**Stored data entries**
BEGIN
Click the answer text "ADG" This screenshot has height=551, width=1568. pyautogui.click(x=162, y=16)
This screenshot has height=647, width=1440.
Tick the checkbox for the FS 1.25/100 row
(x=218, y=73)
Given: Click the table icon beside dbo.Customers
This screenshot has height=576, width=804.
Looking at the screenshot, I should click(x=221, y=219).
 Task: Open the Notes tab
END
BEGIN
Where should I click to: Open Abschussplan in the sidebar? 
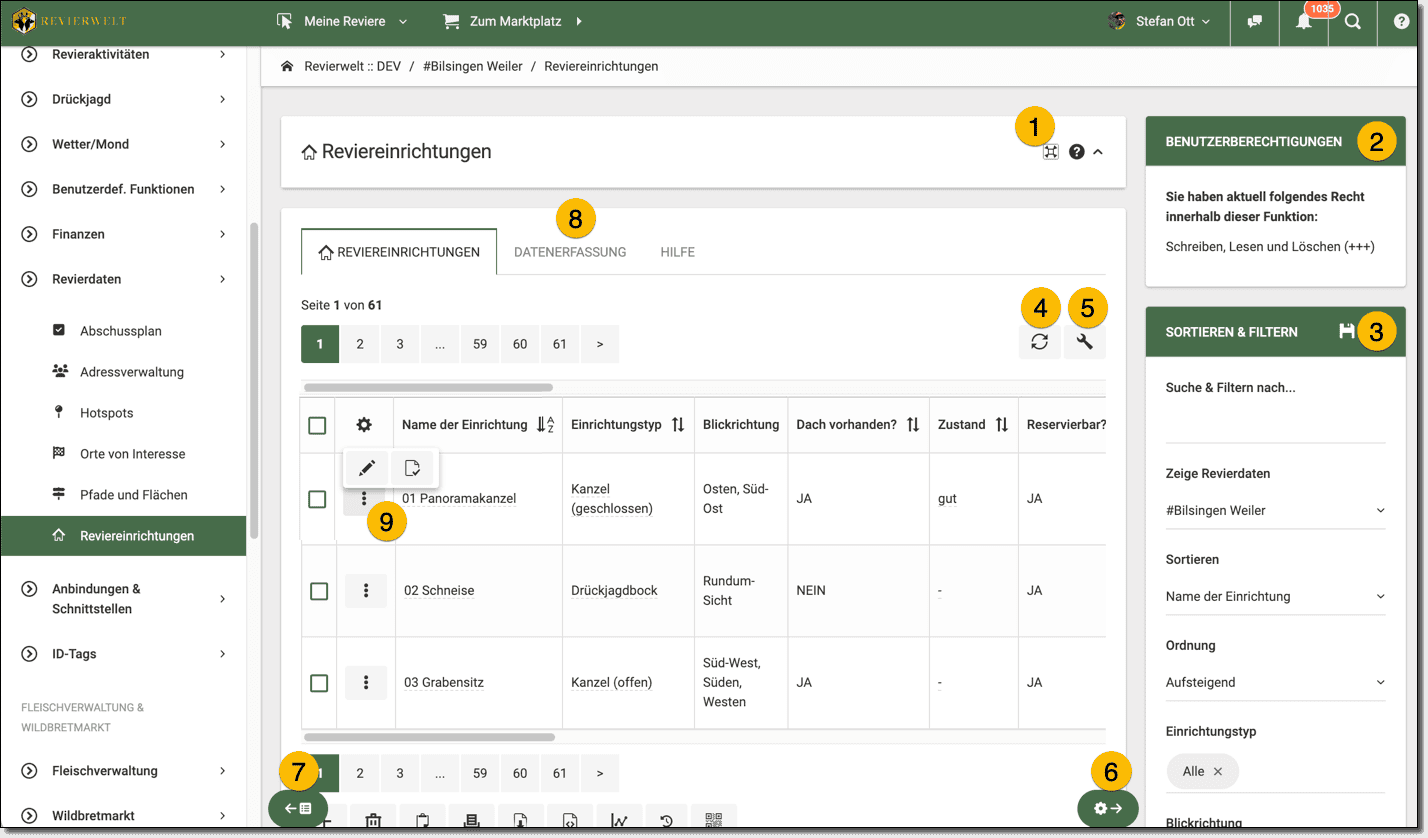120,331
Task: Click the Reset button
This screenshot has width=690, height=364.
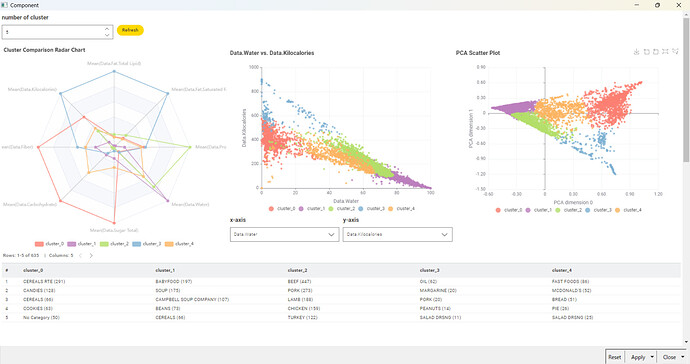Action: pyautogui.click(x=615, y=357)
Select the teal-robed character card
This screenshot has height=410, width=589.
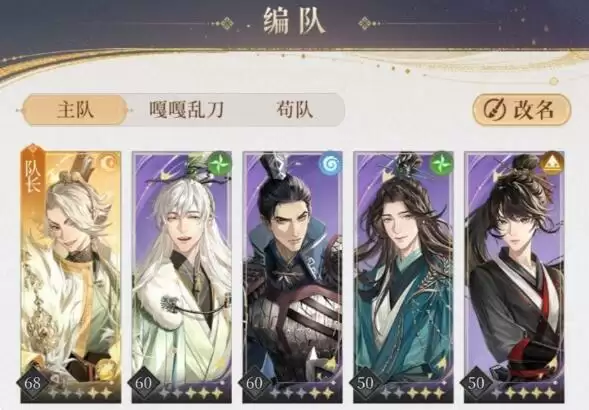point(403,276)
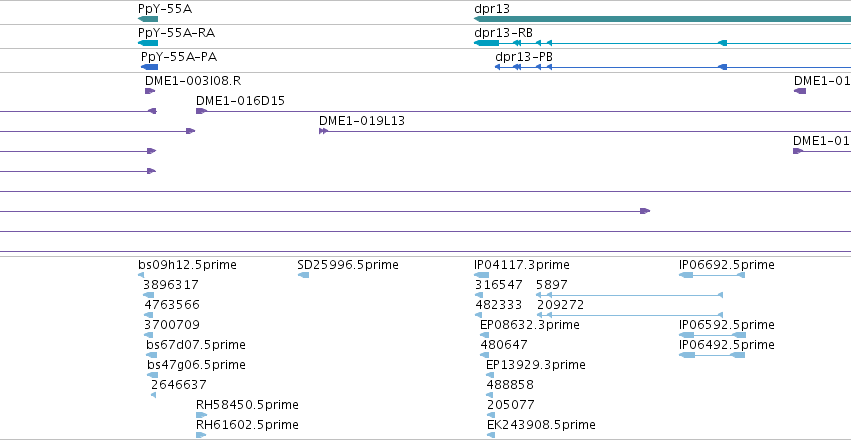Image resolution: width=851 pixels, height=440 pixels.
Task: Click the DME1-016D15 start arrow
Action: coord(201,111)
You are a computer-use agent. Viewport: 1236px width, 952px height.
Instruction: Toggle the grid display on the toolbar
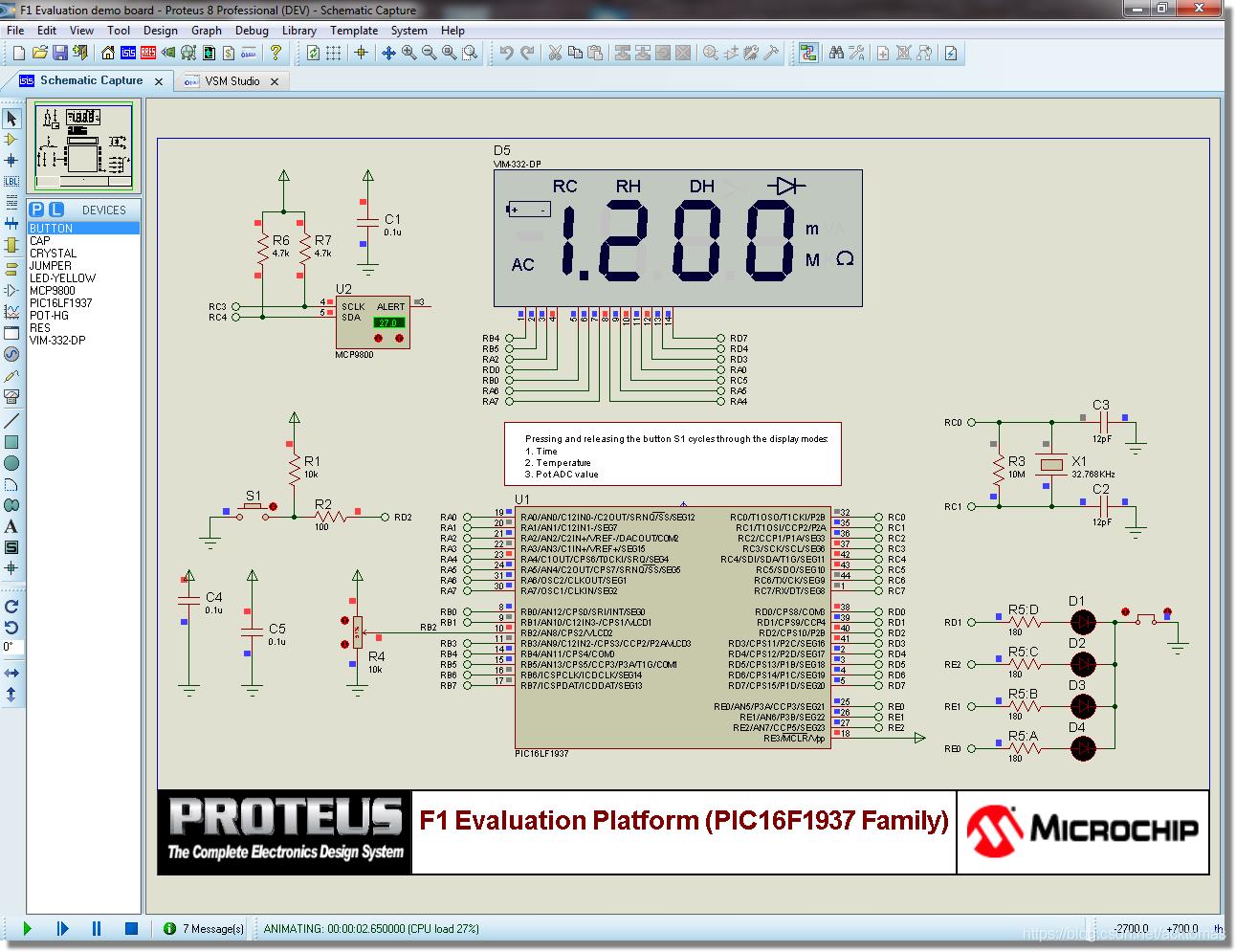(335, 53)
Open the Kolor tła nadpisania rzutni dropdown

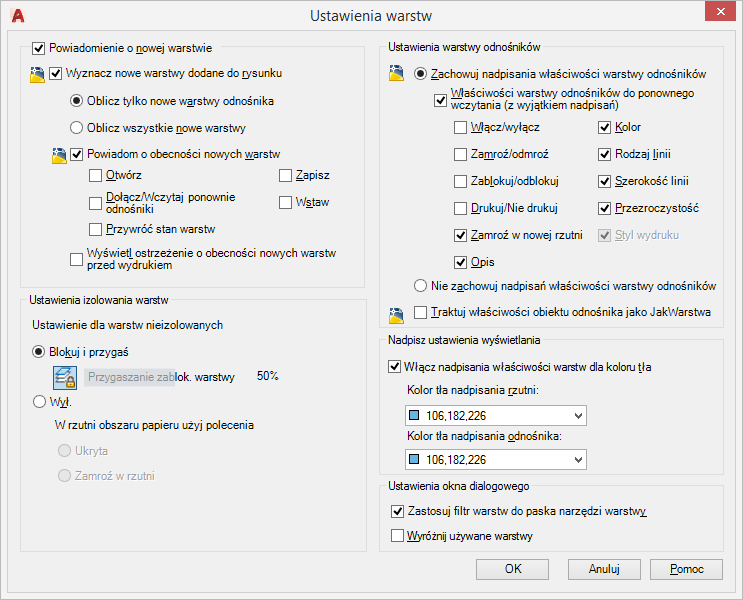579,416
END
**Work instructions**
Could you restate word for word the lines above, from the one that contains "This screenshot has height=576, width=804." through the one that contains "Task: Open the Notes tab", and no others?

**Completed task**
This screenshot has height=576, width=804.
Looking at the screenshot, I should click(x=221, y=219).
 Task: Open the Notes tab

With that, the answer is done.